At CES this year Nvidia dropped a “one more thing” teaser at the end of its keynote address, revealing a “monster” GPU, the RTX 3090 Ti. The unveiling didn’t offer much in the way of specs aside from its 40 Teraflops of shader performance, and the fact that it had 24GB of GDDR6X memory running at 21Gb/s, which was already predicted. The presentation ended with the host saying, “tune in later this month for more details,” and now we have some: it’s probably delayed, like everything else that has chips, delivers fun, or is related to gaming in some way.
According to TweakTown, Nvidia has told its Add-in Board (AIB) partners to “pause production” on the company’s new flagship GPU, but didn’t give the companies a reason why it was requesting this drastic action. Other sites followed up on this tip and were able to discern the pause is related to the card’s “BIOS and hardware,” which is equally vague and not very helpful.
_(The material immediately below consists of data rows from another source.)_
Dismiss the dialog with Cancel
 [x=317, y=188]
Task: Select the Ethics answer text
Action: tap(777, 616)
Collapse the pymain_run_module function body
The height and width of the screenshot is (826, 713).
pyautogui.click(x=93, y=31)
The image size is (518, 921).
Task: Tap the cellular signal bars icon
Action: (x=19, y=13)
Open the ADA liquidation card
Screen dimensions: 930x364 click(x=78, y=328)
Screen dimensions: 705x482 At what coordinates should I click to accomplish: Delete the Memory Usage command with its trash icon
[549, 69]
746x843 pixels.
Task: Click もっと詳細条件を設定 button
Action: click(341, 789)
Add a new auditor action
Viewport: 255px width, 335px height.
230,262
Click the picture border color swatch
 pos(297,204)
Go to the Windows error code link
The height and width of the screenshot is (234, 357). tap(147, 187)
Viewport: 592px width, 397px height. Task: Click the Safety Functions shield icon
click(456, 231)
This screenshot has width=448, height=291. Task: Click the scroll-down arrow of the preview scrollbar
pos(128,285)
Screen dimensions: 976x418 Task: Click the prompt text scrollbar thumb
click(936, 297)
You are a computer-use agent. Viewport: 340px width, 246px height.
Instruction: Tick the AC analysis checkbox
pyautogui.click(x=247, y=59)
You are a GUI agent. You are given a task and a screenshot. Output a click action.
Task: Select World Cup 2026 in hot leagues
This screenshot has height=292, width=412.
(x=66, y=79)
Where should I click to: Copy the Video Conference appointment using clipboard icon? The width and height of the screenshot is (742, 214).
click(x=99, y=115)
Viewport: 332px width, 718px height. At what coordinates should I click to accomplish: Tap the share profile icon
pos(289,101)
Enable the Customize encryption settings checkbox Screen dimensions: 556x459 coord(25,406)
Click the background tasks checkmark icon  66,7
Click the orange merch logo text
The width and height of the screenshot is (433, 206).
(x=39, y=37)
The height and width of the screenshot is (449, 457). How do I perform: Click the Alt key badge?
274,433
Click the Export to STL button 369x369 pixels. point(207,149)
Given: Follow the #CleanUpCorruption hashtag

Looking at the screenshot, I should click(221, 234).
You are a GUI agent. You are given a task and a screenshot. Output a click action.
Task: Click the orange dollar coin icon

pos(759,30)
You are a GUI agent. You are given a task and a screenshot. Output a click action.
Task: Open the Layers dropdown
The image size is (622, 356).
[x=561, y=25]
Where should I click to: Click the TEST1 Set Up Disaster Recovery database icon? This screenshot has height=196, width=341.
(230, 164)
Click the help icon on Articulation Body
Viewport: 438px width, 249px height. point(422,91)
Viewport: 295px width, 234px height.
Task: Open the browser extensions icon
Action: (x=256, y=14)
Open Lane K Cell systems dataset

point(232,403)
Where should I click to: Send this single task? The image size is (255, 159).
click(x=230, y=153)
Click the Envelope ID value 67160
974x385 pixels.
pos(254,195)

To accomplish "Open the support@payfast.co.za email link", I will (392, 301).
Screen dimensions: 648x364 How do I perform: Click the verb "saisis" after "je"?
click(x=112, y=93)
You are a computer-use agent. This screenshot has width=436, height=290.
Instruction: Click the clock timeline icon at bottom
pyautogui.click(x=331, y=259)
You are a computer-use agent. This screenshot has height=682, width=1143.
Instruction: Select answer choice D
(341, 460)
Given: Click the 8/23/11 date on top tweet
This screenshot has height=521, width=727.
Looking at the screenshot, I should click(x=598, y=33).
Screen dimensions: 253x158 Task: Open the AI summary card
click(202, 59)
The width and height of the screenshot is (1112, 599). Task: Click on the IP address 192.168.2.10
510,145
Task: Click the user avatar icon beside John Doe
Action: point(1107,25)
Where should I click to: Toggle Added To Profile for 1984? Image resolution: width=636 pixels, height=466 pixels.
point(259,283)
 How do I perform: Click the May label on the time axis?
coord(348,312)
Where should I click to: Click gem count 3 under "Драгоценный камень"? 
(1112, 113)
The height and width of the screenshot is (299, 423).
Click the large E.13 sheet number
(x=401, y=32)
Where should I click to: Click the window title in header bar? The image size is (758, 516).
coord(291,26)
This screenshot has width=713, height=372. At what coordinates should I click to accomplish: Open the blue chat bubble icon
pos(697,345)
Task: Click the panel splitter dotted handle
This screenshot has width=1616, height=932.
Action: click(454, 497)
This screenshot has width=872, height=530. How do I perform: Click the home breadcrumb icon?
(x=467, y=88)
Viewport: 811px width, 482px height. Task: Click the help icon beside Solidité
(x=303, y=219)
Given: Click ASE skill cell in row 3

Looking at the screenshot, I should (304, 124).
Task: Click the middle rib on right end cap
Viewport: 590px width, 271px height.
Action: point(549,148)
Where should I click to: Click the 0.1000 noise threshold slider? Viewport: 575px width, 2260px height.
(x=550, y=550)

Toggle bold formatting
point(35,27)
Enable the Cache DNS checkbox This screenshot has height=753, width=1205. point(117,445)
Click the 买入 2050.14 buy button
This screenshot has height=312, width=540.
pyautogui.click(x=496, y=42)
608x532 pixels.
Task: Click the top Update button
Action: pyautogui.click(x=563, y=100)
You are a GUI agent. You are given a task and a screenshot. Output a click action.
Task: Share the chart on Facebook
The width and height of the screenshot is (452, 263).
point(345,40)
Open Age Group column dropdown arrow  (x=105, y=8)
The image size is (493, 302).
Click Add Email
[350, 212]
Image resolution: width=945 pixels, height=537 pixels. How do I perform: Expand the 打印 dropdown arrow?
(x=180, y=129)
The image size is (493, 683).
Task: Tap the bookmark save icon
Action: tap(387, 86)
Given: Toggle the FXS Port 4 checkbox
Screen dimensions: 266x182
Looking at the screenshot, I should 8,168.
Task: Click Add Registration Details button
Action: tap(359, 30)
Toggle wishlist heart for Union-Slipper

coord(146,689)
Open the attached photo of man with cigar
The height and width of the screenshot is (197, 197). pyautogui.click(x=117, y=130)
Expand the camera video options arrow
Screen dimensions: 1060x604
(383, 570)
Videocardz reports that there was supposed to be some kind of embargo on information lifting last week, which was cancelled, lending credence to the rumors. Apparently the card was supposed to launch on January 27th, though Nvidia never divulged an official date, and it still hasn’t officially revealed all of its specifications, despite the card theoretically launching soon.
In its report, Videocardz writes that the card is rumored to have a ridiculous 450W TDP, which is higher than any GPU in history, and 100w more than the company’s previous flagship card, the RTX 3090. In previous years Nvidia never offered a GPU with a TDP higher than 250W, which it had seemingly established as a ceiling for a desktop graphics card. But with Ampere, it released the hounds, and rumors point to the company going even further with its upcoming Ada Lovelace GPUs, which are rumored to be 500W+ GPUs. AMD’s next-gen GPUs are rumored to be similarly power-hungry.
Equally ridiculous will be its pricing, which Nvidia is yet to reveal, though $1,999 doesn’t seem like much of a stretch, and that’s probably a conservative estimate. Naturally, this will translate into a $3,000 street price, or higher, assuming anyone can actually buy one. However, Nvidia is being cagey about pricing these days, as it still hasn’t released an official price for the RTX 3080 12GB, which launched “silently” last week. Nvidia’s partners sent cards to reviewers ahead of the launch, but according to Hardware Unboxed, Nvidia never sent reviewers a driver to use, so they weren’t any reviews ready on launch day. Once the Hardware Unboxed team downloaded the publicly available driver and posted their review, they labeled the card the “shameless cash grab” version of the 3080.